Initial benchmarks of some VJ ideas [mmap memcpy vs copy_to

netdev.vger.kernel.org archive mirror
 help / color / mirror / Atom feed

* Initial benchmarks of some VJ ideas [mmap memcpy vs copy_to_user].
@ 2006-05-08 12:24 Evgeniy Polyakov
  2006-05-08 19:51 ` Evgeniy Polyakov
  2006-05-10 19:58 ` David S. Miller
  0 siblings, 2 replies; 11+ messages in thread
From: Evgeniy Polyakov @ 2006-05-08 12:24 UTC (permalink / raw)
  To: netdev; +Cc: davem, caitlinb, kelly, rusty, johnpol

[-- Attachment #1: Type: text/plain, Size: 1668 bytes --]

I hope he does not take offence at name shortening :)

I've sligtly modified UDP receiving path and run several benchmarks
in the following cases:
1. pure recvfrom() using copy_to_user() with 4k and 40k buffers.
2. recvfrom() remains the same, but skb->data is copied into kernel
buffer which can be mapped into userspace with 4k and 40k buffers
instead of copy_to_user().
3. recvfrom() remains the same, but no data is copied at all, and only 
iovec pointer is increased and it's size decreased.

Receiving is simple userspace application with one thread,
which does blocking read from UDP socket with default socket/stack parameters.

Receiver runs on 2.4 Ghz Xeon (HT enabled) with 1Gb of RAM and e1000 gigabit NIC.
Sender runs on amd64 nvidia nforce4 with 1Gb of RAM and r8169 NIC.
Machines are connected with d-link dgs-1216t gigabit switch.

Performance graph attached.

Conclusions:
at least in UDP case with 1gbit NIC performance was not increased,
but it can be the result of either NIC speed (I do not entrust to
nvidia and/or realtek), or broken sender application.
So the only observable result here is CPU usage changes:
it was decreased by 30% for copy_to_user() -> memcpy() changes
with 40k buffers. 4k buffers are too small to see any performance
changes due to syscall overhead.

If we transform CPU related changes to network speed, we still can
not get 6 times (or even 2 times) performance gain.

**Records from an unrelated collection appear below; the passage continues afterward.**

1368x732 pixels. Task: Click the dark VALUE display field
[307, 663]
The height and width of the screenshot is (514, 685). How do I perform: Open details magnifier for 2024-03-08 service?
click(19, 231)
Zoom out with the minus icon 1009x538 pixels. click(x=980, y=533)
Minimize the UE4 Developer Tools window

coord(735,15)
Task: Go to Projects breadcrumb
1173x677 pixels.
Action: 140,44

Luckily TCP processing is much more costly, e1000 interrupt handler
is too big, there are a lot of context switches and other
cache-unfriendly and locking stuff, but I still
wonder where does 6 (!) times performance gain lives.

-- 
	Evgeniy Polyakov

[-- Attachment #2: netchannel_speed.png --]
[-- Type: image/png, Size: 9120 bytes --]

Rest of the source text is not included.